The 2008 election of Barack Obama makes clear that America embraces diversity as its greatest strength and that its people are committed to elcting the best person capable of leading the country and the world forward and upward by, in the words of President Abraham Lincoln, appealing "to the better angels of our nature."In light of its historical importance, the 2008 election results are a mandate for change - not
just for the United States but for our entire global community.For this very reason, the election was followed closely around the world - from London to Lima, from Manila to Mexico City, from Nairobi to New Delhi, from Ryadh to Ras al Khaimah, my homeland. Ras Al Khaimah, a member of the UAE, strategically
located along the Straits of Hormuz, a small emirate with big plans for the future. We have long supported the UAE's effort to promote a strong relationship with the United States in the spirit of peace and prosperity to the benefit of all.
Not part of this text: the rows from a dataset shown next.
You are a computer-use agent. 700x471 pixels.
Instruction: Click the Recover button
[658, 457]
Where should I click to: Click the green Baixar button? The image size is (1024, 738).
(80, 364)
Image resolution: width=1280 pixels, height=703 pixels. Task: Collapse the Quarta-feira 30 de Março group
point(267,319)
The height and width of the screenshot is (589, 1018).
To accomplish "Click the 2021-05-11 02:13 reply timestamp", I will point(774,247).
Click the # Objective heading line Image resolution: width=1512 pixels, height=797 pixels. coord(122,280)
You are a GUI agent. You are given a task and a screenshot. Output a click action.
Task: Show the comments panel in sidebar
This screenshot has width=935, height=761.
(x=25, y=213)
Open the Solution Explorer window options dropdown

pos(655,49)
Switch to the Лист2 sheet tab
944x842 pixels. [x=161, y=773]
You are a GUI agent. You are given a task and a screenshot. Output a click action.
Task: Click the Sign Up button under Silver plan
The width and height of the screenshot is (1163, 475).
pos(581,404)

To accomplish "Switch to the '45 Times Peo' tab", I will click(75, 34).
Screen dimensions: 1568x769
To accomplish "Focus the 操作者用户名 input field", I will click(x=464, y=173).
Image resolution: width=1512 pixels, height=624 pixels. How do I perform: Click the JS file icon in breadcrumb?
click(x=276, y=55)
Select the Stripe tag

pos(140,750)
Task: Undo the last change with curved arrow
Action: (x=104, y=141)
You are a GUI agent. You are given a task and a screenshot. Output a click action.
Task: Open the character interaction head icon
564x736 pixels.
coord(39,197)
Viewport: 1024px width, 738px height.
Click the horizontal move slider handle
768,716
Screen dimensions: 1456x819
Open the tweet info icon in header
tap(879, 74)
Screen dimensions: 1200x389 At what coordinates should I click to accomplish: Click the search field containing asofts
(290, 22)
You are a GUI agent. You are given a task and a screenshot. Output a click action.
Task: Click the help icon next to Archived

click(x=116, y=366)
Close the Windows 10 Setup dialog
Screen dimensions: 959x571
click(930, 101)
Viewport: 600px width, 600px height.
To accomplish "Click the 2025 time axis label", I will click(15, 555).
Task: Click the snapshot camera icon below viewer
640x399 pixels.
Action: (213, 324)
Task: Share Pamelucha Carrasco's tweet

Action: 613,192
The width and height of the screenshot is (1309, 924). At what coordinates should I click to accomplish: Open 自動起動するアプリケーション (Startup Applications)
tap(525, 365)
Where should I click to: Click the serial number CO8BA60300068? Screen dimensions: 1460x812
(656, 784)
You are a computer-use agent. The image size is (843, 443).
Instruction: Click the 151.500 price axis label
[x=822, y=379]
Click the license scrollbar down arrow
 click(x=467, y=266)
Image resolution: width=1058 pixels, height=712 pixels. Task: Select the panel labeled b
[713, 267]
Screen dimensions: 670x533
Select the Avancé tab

In the coming weeks, I will be proposing to the people of Ras Al Khaimah A Pledge For Progress that calls for 1) Building an economy that serves the people and not just the powerful, 2) Pursuing clean and renewable energy indepenence, 3) Preserving our soverignty as a proud member of the UAE, 4) Increasing educational opportunities for the next generations, 5) Promotong the rule of law, including respect for intellectual property and 6) Encouraging greater participation in government. I look forward to working with President-elect Obama, just as I worked with President Bill Clinton and President George W. Bush, to the mutual benefit of the people of the USA and Ras Al Khaimah."